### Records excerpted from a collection
════════

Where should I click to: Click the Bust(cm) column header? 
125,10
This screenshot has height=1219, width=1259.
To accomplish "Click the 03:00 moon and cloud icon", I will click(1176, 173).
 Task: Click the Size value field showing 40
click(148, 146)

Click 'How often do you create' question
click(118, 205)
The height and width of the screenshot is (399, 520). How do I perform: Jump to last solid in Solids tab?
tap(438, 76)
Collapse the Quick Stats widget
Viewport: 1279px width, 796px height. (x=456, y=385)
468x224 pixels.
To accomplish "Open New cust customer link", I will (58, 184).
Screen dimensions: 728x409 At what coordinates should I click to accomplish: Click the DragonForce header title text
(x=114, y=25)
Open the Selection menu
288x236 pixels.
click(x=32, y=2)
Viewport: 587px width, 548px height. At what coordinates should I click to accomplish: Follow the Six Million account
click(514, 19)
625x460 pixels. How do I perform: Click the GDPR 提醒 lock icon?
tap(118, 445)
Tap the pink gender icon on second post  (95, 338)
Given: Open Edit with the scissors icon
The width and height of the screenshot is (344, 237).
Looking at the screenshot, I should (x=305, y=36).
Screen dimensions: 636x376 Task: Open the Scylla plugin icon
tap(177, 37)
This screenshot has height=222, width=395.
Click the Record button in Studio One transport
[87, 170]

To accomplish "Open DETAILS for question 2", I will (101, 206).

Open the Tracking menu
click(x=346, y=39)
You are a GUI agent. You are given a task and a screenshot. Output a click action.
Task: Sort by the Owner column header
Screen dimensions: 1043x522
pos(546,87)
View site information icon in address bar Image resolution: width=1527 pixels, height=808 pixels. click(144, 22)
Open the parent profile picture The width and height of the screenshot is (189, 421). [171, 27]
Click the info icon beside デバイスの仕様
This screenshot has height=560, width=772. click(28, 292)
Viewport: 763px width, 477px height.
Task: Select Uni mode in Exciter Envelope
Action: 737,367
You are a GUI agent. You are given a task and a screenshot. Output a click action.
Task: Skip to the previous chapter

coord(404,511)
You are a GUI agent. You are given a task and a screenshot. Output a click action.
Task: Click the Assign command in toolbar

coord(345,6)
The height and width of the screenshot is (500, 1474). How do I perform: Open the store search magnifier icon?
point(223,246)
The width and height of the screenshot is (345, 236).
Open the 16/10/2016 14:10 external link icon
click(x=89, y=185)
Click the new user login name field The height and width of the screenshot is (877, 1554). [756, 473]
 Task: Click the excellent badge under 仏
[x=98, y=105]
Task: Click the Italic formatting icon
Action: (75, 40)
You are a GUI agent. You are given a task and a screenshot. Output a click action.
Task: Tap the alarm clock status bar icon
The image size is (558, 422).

════════

### WORK INSTRUCTION
Which lines in the records above contain the string "will"? Copy them.

### RESULT BELOW
To accomplish "Click the 03:00 moon and cloud icon", I will click(1176, 173).
To accomplish "Open New cust customer link", I will (58, 184).
To accomplish "Open DETAILS for question 2", I will (101, 206).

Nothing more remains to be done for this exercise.